I know this is a difficult to calculate subject, but I have suspected based on the mud clinging to my anchor rode that it just sits on the sea bed most of the time.

So I thought, If I was anchor'd in 100' of water, and deployed a 4:1 scope of 400' of chain, just how much force would need to be exerted on my boat to lift that chain from the sea bed.

Math gurus, please help me out here, but my basic thought is if the chain weighs 1.17 lbs per foot, and I have a water depth of 100', and have 400' or chain deployed then.

Just sitting there, no wind there is 300' of chain on the sea bed to lift so to me that requires a force of 300' * 1.17 lbs per foot or approx 350 pounds.

Then I tried to calculate wind force. That is impossible for me so I tried to guesstimate the equlivent square footage of the frontal area of my boat. My guess is 150-200 square feet.

So the handy dandy wind loading calculator I found online shows a 30 mph wind producing approx 370 pounds of force at 30 knots on a 200 sqft frontal area.

So... It looks to me that in a 30 knot wind my anchor chain might be just getting lifted off of the sea bed.

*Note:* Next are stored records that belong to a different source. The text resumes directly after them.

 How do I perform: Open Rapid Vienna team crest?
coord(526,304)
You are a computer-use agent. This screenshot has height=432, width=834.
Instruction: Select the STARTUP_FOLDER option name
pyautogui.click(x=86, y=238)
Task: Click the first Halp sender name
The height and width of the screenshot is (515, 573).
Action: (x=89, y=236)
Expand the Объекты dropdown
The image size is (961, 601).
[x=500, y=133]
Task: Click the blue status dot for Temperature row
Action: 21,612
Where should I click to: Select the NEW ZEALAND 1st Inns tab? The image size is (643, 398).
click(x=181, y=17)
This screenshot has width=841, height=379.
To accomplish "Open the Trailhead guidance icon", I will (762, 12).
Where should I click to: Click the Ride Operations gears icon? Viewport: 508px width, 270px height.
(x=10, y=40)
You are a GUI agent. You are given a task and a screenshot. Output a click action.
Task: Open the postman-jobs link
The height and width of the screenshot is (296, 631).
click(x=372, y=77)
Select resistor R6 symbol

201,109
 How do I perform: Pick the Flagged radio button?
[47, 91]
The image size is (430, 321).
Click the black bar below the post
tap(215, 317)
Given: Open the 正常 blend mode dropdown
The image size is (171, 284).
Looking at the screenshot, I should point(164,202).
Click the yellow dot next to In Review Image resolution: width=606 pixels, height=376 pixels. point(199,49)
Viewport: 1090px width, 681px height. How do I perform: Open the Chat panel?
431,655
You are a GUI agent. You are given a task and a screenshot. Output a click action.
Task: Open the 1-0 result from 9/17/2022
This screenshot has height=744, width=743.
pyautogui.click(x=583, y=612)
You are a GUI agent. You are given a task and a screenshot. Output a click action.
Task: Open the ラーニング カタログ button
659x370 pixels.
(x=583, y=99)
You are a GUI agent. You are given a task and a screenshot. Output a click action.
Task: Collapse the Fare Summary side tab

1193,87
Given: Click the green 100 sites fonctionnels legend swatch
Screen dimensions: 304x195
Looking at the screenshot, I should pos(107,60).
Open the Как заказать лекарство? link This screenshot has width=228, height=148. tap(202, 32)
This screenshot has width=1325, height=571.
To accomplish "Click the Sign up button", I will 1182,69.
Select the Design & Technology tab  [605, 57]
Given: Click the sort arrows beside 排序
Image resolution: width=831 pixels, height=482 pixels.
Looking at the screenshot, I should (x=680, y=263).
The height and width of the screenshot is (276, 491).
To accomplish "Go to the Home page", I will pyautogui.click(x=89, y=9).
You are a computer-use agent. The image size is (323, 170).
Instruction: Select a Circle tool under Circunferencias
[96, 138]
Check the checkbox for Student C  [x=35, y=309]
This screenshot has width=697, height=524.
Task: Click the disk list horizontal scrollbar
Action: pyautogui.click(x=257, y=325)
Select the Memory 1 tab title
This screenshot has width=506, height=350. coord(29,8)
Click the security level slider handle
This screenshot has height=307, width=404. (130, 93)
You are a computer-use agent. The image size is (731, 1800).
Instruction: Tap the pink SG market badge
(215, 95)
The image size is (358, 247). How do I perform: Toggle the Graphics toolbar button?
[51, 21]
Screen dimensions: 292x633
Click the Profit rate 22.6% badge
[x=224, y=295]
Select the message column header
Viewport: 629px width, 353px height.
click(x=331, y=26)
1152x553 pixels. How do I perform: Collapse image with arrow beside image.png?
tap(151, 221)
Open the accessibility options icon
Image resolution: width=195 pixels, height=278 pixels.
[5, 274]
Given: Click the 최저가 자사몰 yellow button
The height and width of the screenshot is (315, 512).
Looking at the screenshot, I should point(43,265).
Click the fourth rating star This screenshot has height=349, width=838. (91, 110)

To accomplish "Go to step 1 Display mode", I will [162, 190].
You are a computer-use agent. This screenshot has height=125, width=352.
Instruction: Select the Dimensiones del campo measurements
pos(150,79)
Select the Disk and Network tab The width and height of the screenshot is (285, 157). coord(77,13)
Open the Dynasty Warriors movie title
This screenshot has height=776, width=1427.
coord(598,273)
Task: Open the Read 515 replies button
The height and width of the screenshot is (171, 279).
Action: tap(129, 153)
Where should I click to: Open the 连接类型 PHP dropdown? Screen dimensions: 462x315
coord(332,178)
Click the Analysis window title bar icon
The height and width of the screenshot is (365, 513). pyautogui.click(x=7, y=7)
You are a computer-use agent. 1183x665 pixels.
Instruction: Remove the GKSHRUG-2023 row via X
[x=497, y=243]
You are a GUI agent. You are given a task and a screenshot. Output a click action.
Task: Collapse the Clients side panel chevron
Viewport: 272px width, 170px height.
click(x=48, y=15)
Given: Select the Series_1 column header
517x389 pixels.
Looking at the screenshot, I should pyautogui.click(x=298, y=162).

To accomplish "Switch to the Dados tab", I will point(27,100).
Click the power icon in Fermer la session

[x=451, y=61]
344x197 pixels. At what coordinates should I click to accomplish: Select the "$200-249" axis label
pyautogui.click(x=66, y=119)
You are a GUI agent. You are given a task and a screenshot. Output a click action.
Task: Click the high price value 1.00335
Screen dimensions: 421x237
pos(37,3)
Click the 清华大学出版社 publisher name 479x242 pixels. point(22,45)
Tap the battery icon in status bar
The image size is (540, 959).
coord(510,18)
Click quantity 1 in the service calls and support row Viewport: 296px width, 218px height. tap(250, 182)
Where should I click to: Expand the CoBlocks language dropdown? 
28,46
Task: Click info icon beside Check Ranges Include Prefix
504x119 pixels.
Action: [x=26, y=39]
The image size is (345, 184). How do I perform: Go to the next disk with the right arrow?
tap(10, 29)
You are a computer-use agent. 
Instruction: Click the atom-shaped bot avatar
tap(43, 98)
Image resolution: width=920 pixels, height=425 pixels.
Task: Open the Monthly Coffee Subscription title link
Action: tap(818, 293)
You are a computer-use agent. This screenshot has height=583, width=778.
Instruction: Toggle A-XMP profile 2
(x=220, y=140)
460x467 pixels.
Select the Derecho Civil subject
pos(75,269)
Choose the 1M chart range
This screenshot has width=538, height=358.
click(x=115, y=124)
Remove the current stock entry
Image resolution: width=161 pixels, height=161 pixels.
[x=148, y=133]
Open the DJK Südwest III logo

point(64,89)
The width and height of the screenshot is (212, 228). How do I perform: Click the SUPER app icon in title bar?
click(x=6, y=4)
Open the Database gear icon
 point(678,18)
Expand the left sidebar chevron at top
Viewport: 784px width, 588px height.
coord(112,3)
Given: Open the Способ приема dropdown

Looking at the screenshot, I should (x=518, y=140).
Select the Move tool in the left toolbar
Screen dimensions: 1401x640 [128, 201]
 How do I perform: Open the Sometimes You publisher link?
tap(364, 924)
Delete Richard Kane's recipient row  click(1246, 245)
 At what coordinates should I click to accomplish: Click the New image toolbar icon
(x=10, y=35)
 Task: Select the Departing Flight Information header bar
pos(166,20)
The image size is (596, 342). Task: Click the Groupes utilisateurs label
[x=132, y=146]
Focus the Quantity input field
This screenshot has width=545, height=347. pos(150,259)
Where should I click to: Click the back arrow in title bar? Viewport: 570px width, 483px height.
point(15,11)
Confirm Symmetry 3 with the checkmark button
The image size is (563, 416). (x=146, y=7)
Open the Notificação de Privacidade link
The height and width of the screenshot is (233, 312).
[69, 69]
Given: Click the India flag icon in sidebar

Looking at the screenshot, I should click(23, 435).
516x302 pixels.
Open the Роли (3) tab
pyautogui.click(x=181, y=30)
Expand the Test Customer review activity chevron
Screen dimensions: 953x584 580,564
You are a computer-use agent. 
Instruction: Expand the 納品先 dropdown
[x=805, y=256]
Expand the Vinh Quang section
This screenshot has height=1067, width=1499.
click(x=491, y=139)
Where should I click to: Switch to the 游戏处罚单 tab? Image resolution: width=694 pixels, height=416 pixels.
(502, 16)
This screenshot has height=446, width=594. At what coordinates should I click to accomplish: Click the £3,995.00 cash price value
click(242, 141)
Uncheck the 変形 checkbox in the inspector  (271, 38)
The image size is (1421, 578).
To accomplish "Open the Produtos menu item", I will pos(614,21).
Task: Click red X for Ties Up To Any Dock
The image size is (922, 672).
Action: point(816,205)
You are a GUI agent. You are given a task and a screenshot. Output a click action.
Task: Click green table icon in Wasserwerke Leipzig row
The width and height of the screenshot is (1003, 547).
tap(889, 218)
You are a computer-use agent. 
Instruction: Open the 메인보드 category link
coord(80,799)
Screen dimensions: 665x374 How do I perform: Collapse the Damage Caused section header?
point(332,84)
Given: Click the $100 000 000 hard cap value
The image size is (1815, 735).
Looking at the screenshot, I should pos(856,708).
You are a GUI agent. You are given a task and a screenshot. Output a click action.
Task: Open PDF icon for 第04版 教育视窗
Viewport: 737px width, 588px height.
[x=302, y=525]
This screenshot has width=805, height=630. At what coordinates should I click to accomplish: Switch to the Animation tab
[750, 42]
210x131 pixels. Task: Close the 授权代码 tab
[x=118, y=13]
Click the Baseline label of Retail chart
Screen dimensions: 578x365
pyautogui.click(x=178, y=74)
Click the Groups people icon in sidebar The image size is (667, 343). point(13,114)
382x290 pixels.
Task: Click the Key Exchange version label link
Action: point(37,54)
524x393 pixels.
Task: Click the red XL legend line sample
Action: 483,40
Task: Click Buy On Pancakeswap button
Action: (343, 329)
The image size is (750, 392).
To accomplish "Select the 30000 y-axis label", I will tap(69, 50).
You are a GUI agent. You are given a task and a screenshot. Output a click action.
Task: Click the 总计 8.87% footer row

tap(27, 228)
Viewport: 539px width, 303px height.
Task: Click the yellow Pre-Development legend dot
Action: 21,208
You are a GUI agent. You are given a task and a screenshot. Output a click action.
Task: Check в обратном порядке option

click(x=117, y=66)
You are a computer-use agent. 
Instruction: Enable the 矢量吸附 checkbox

Now, the math geniuses, please fix my simplistic calculations and tell me how much wind is REALLY required to lift my anchor rode off the sea bed. :blush:
 
Kevin:
I am thinking your math is correct enough, but it really does not matter that much. I think the issue is not so much how much wind to lift the chain, but rather the angle of the chain to the anchor if and when it is lifted. If it is a shallow angle, then the angle should dig in further and hold better. Your example used a 4:1 scope in100ft, presumably because you often anchor in deep water. We usually anchored in much shallower water and when possible set a 7:1 scope, specifically to put more chain on the bottom and to minimize the scope angle.
 
I am hesitant to use a lot of numbers thrown around with anchoring.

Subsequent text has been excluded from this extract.